Founding company managers and cast members Erin Cronican and Brandon Walker direct this production with a company of six other actors, and they seem to have picked up on exactly these qualities that make The Laramie Project such an extraordinary and meaningful play. I’ve never seen a company that felt so present and so invested in their work. When not performing their various roles, the actors remained onstage, watching and listening to each others’ scenes. They were like an audience to their own work. They supported each other, held hands at times, laughed and showed emotion. They let the play freshly affect them much like it freshly affects us.
Every time a word or phrase emotionally resonated with an actor (usually not the one performing the scene) they wrote it on chalkboards located upstage. These moments were random and the words on the chalkboard change with every performance, as the actors’ in-the-moment reactions to the play also change. This felt like a beautiful ritual– an homage to the play’s lasting importance and to Matthew Shepard’s legacy. Not only did the chalkboard writing give a visual record of some of the most striking pieces of the work, but it also made the actors incredibly mindful and present as they experienced the play with us simultaneously. The resulting sense of community (a supportive and compassionate one at that) between the audience and actors, and amongst the performers themselves, reminds us of the hope LGBT people found in Matthew Shepard’s life and the love-affirming power of loss.

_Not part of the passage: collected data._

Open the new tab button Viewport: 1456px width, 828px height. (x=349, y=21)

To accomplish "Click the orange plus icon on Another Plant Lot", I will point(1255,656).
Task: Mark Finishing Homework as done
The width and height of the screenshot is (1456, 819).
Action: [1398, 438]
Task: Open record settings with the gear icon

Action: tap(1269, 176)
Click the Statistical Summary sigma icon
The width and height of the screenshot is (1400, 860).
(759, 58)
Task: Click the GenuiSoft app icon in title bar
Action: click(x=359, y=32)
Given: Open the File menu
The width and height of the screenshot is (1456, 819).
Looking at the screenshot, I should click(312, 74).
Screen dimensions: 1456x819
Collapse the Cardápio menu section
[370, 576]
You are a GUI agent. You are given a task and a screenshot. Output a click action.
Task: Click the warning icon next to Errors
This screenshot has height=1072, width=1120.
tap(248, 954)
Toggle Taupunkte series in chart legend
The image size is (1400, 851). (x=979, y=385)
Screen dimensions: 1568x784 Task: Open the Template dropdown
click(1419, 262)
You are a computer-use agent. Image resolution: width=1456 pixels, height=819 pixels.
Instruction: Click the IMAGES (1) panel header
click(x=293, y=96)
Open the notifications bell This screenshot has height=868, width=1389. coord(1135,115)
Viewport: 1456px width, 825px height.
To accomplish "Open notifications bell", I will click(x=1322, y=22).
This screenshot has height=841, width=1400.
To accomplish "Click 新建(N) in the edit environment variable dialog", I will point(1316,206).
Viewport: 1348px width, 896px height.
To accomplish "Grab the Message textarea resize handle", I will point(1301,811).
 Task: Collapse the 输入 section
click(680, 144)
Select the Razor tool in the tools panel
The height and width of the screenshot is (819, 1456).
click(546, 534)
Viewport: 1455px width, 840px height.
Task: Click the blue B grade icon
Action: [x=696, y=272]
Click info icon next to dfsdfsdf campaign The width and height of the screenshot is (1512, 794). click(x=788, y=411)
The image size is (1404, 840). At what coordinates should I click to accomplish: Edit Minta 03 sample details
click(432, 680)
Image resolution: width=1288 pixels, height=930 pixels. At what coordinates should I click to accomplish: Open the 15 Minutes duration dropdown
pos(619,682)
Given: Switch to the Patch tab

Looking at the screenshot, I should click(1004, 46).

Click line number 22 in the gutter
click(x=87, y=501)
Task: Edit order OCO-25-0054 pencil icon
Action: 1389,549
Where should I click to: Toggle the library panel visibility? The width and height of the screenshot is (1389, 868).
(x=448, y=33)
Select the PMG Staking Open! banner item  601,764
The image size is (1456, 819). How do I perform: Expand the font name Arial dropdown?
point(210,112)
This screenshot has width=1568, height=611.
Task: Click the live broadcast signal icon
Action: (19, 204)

The Laramie Project is being presented closely in association with the Matthew Shepard Foundation. A dollar from every ticket sold will be donated to the foundation. Seeing Place Theater is also produced a series of talkbacks through the run of the show dealing with relevant issues of art, faith, and sexuality identity, as well as free public readings of LGBT-themed works such as The Laramie Project: Ten Years Later (June 24) and Well With My Soul (June 23).